Dürfen Teile des Kindergelds in Leistungen für Bildung umgewidmet werden?

Wenn es bei der Sozialhilfe für Kinder möglich ist, Geldzahlungen durch gezielte Sach- und Dienstleistungen zu ersetzen, dann erst recht beim Kindergeld, das nicht der Sicherung des Existenzminimums dient, sondern dem Schutz der Familie (Lastenausgleich). Der Gesetzgeber hat dabei nämlich einen größeren Gestaltungsspielraum als bei den staatlichen Zuwendungen für Hilfsbedürftige. Grenzen gibt es trotzdem: So wäre eine 50-prozentige Umverteilung des Kindergelds auf Bildungsleistungen verfassungsrechtlich sehr bedenklich. Und die Frage ist, wer zahlt? Denn Schule und Bildung sind Ländersache. Sozial- und Kindergeld kommen vom Bund, der auf diese Weise einen Teil der Kosten auf die Länder abschieben könnte, die damit sicher nicht einverstanden wären.
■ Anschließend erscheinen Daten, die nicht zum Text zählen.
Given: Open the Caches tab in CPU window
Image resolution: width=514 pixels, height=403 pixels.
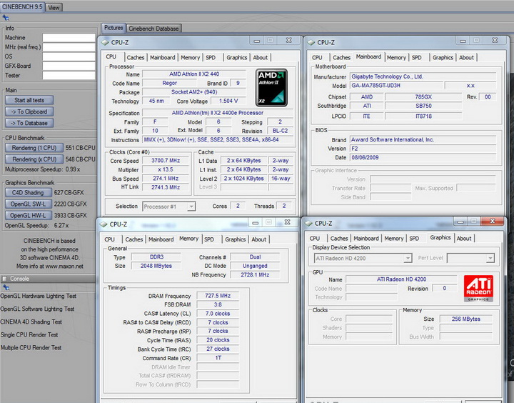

Wäre ein „Familienfonds“ mit dem Grundgesetz vereinbar?

Das Modell funktioniert so: Der Bund kürzt das Kindergeld um 20 Prozent, und diese Mittel fließen in einen Fonds, dessen Gelder entsprechend dem alten Kindergeldanspruch auf die Länder verteilt werden. Die Länder können damit wahlweise das Kindergeld auf die ursprüngliche Höhe aufstocken oder andere Projekte zur Förderung von Bildung und Familie bezahlen. Anders als die oben genannte Halbierung des Kindergelds dürfte eine Kürzung um 20 Prozent verfassungskonform sein. Vor allem dann, wenn dieses Geld der Zielgruppe Kind und Familie auf andere Weise zugute kommt. Die im Grundgesetz garantierten Kompetenzen der Länder würden auch nicht verletzt. Sie erhalten sogar zusätzlichen Gestaltungsspielraum durch die Verwaltung und Verteilung der Fondsmittel.
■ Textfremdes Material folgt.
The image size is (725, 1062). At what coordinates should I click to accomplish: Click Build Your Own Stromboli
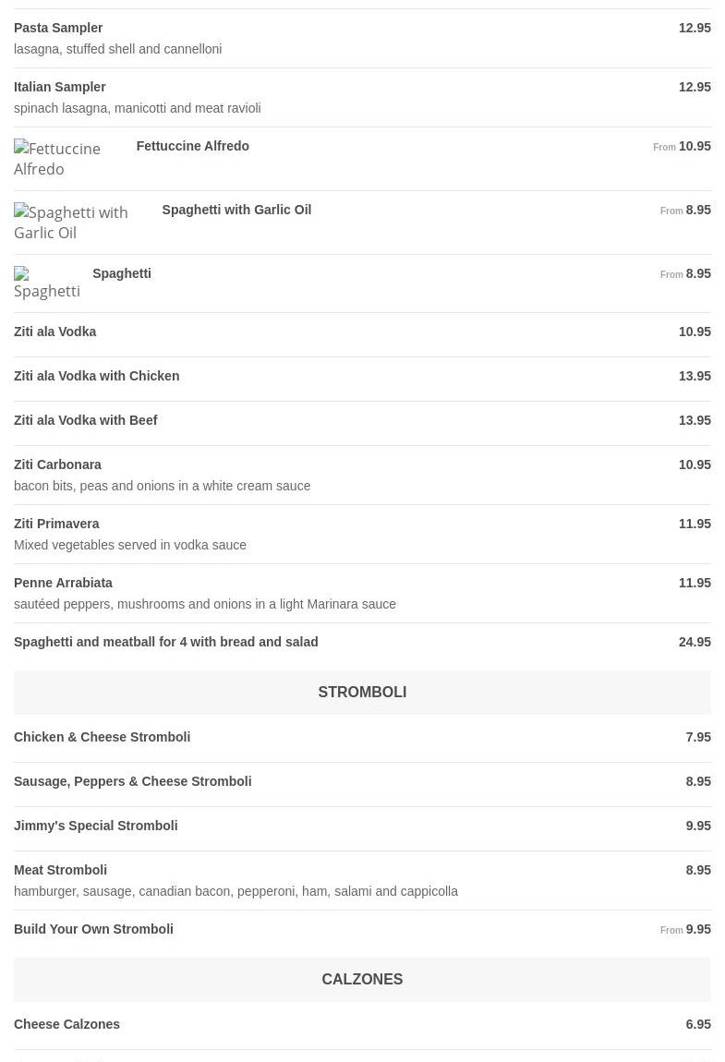[x=93, y=929]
Darf die Verletzung elterlicher Fürsorgepflichten mit der Streichung oder Kürzung staatlicher Zuwendungen bestraft werden?

Das Sozialgesetzbuch erlaubt seit langem die Verweigerung oder Kürzung von Sozialleistungen, wenn die Bedürftigen bestimmte Mitwirkungspflichten verletzen. Demnach können auch Eltern, die staatliche Hilfen für ihre Kinder nicht zweckentsprechend verwenden, sanktioniert werden. Im schlimmsten Fall kann das Sorgerecht entzogen werden. Über die bestehenden Regelungen hinaus ist es dem Gesetzgeber auch erlaubt, Elternrechte und -pflichten neu zu bestimmen und die Sozialleistungen für Kinder zielgerichteter als bisher den eigentlichen Adressaten zukommen zu lassen.